Abstract:
In the read/write head of an optical storage system, a bi-direction grating coupler is used to replace optical components normally found in the read/write head. The use of the bi-directional grating coupler reduces the bulk and weight of the read/write head. The two channels of the bi-directional grating coupler can be used to separate a radiation component that can used to provide a tracking control signal from a radiation component that can be used to provide a focus control signal. One of the channels is also used to provide the radiation component from which the data on the storage medium can be identified. The bi-directional coupler can be implemented by two grating couplers, each grating coupler having a thin film associated therewith and each grating coupler diverting a selected radiation portion into the associated thin film.
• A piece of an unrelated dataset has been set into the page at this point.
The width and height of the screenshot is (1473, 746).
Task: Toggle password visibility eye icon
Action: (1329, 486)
The bi-directional grating coupler can be implemented using a single grating with tapered thin film surfaces, the taper separating the selected radiation components into selected portions of the thin film. The tapered thin film surface broadens the wavelength response of the associated grating. In either embodiment, a reflection diffraction grating can be inserted in the optical path to compensate for shifts in the radiation wavelength.

Description:
BACKGROUND OF THE INVENTION 
     1. Field of Invention 
     This invention relates generally/to the read/write heads used to generate and analyze the radiation beam which interacts with the storage medium in optical information storage and retrieval units. In particular, a bi-directional grating coupler is used to couple to the radiation in such a manner as to provide, when processed, tracking control and focus control signals. 
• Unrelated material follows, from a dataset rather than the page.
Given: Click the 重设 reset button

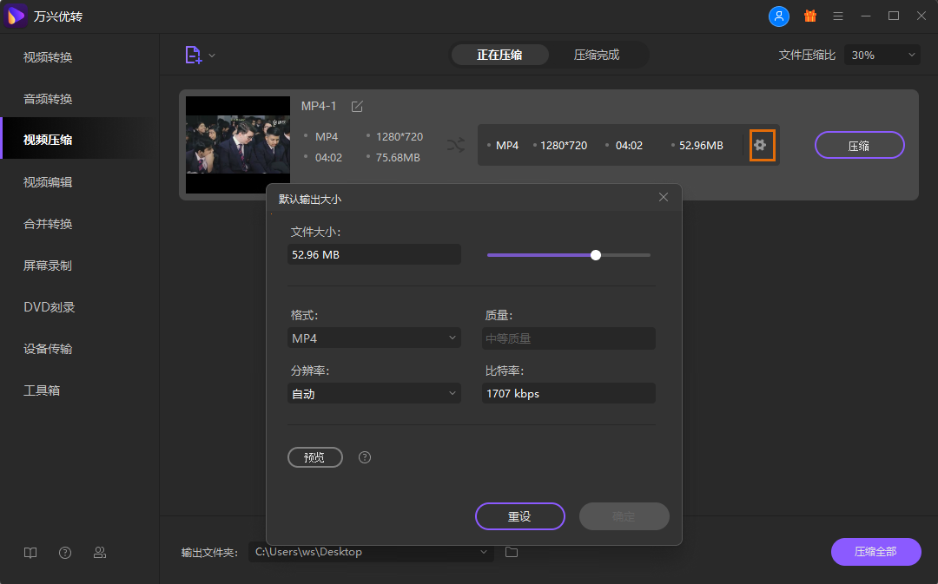Looking at the screenshot, I should point(519,516).
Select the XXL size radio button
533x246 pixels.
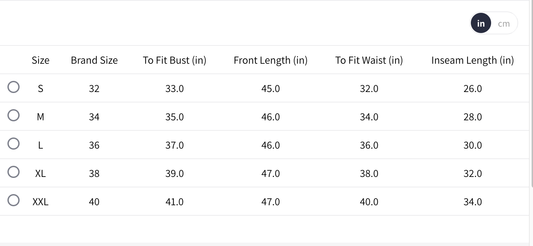(x=14, y=200)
     2. Description of the Related Art 
     Referring now to FIG. 1, a typical read write head used in the interaction of an optical information and retrieval system with a storage medium is shown. Radiation source/collimator 11 provides a collimated beam of radiation. The radiation beam is applied to polarizing beam splitter 12 which provides a substantially linearly polarized beam of radiation. The polarized beam of radiation is passed through quarter wave plate 13, and focused on the storage medium 15 by lens 14. The radiation reflected from the storage medium is recollimated by lens 14 and the recollimated radiation is applied to the polarizing beam splitter 12. The linearly polarized radiation beam, having been rotated 90° by the double passage through the quarter wave plate, is reflected by polarizing beam splitter 12 and applied to beam splitter 16. The radiation beam passing through the beam splitter 16 is focussed by lens 18 on detector 19. Detector 19 has stops 19A and 19B associated therewith which can provide the signals which can be used for information retrieval and for tracking control. The light reflected from beam splitter 16 is passed through lens 17 and applied to detector 18. Detector 18 includes stops 18A and 18B which provide a signal for controlling the focussing of the radiation beam on the storage medium. As will be clear to those skilled in the art, the detector relating to tracking control and the detector related to related focus control provide signals which, after appropriate processing, control servo-motors determining the radial position of the radiation focused on the disk and determining the distance of the focusing lens from the disk storage medium. In addition, at least one detector generates an information bearing signal which can be processed to identify the data stored on the optical storage disk in the form of variations in optical properties. 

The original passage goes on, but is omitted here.